Infatti la sostituzione nel 2022 di Quota 100 (uscita con 62 anni d’età e 38 di versamenti) con Quota 102 (64 anni d’età e 38 di contributi) e l’introduzione dall’inizio del 2023 di Quota 103 (62 anni d’età e 41 di contribuzione) ha già prodotto una significativa frenata delle uscite anticipate. Lo ha evidenziato l’ultimo monitoraggio Inps su i flussi di pensionamento del primo trimestre del 2023. Secondo la rilevazione dell’Inps, nel primo trimestre del 2023, sono stati erogati complessivamente 174.610 trattamenti, segnando una diminuzione del 26,22 % rispetto allo stesso periodo dell’anno precedente. Di cui meno del 30 % (51.583) sono riconducibili a forme di trattamento anticipato. In particolare, per la gestione dei lavoratori dipendenti, la percentuale di uscite anticipate è del 36 %, mentre per la gestione dei dipendenti pubblici questa percentuale sale al 44 %. Questi dati indicano che la Quota 103 ha avuto un impatto significativo sulla scelta dei lavoratori di prolungare la loro attività lavorativa, probabilmente a causa dei requisiti più stringenti richiesti per accedere all’uscita anticipata. Le cifre del 2023, da gennaio a marzo, sono le seguenti: 65.137 trattamenti di vecchiaia; 51.583 trattamenti anticipati; 8.167 trattamenti di invalidità; 49.723 trattamenti ai superstiti.
Il monitoraggio dell’Inps, ha evidenziato che nel primo trimestre del 2023 l’importo medio delle pensioni liquidate è di 1.111 euro al mese. Tuttavia, ci sono delle differenze significative tra gli assegni percepiti dagli uomini e quelli percepiti dalle donne. Infatti, l’assegno medio per gli uomini è di 1.357 euro al mese, mentre per le donne si attesta a 904 euro al mese, con una differenza del 33,38 % in meno rispetto a quello degli uomini. Sono solo 17.111 gli assegni anticipati per le pensionate a fronte dei 34.472 della controparte maschile. Anche per questa categoria di trattamenti si nota una disparità. La cifra media percepita dalle donna è più bassa di un quinto: 1.527 euro contro i 2.043 euro degli uomini.
Il gender gap pensionistico è dovuto principalmente al fatto che le donne versano meno contributi a parità di età anagrafica a causa di impegni lavorativi meno costanti nel tempo.

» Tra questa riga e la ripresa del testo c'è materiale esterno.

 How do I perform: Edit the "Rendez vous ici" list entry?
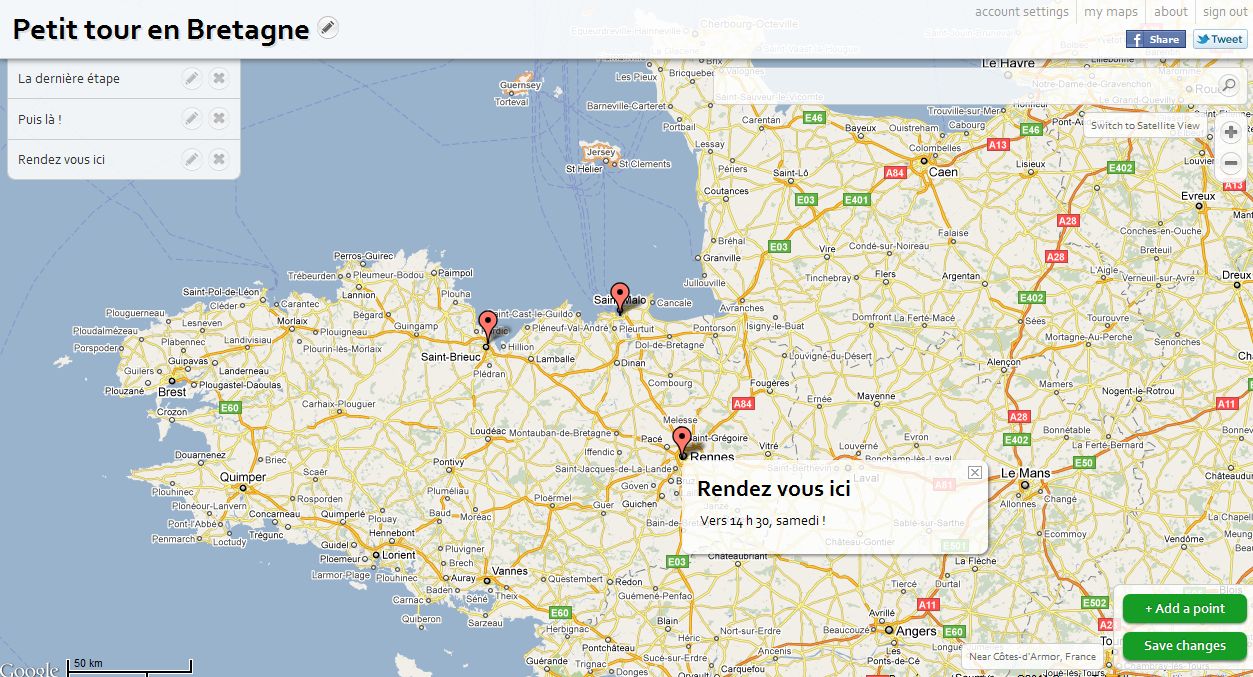point(192,158)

Rinunciare alla carriera per la famiglia, sia quando viene programmato l’arrivo di un figlio, sia quando si verificano imprevisti ed emergenze, come nel caso di malattia di un familiare.

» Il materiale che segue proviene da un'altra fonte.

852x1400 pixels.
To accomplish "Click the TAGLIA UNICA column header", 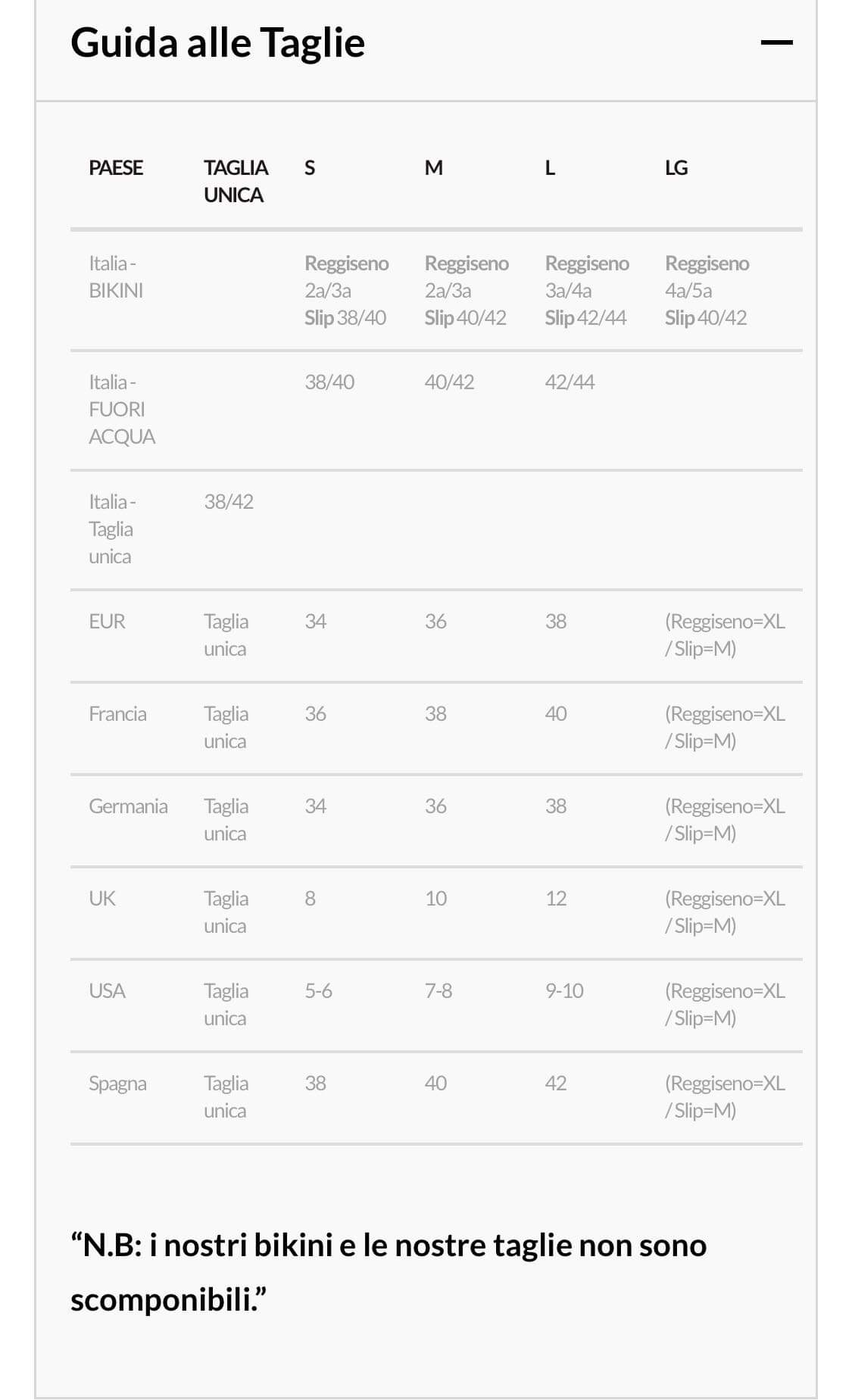I will pos(235,182).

Numeri in calo vertiginoso per quanto riguarda le richieste di pensionamento con Opzione donna, che sono estremamente basse, con soli 151 casi nel primo trimestre del 2023, rispetto alle 4.185 dello stesso periodo del 2022. Questa tendenza è ovviamente influenzata dalla stretta introdotta dall’ultima legge di bilancio sulla Opzione donna che di fatto ha reso impraticabile questa opzione.

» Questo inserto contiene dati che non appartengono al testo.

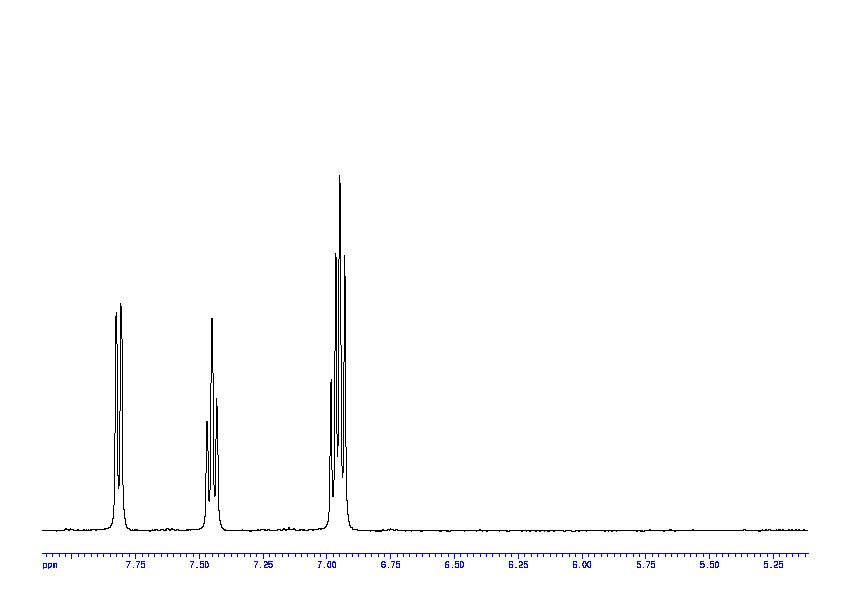The height and width of the screenshot is (596, 842).
Task: Click the leftmost shoulder peak of the 6.95 multiplet
Action: [x=331, y=383]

Possono infatti, usufruire di Opzione Donna, nel 2023, solo le lavoratrici in situazione di svantaggio con 60 anni di età e 35 anni di contributi, ovvero quelle che fanno parte delle seguenti categorie: care giver che assistono da almeno 6 mesi il coniuge, il partner o un parente di primo grado convivente con handicap in situazione di gravità o un parente o affine di secondo grado convivente; persone con invalidità civile superiore o uguale al 74% con ridotta capacità lavorativa; essere dipendenti o licenziate da imprese per le quali è attivo un tavolo di confronto per la gestione della crisi aziendale. Sul problema delle difficoltà introdotte per questo tipo di uscita anticipata si è fatto carico anche lo stesso Governo che, sembra, stia valutando le restrizioni previste inserendo alcuni correttivi più favorevoli.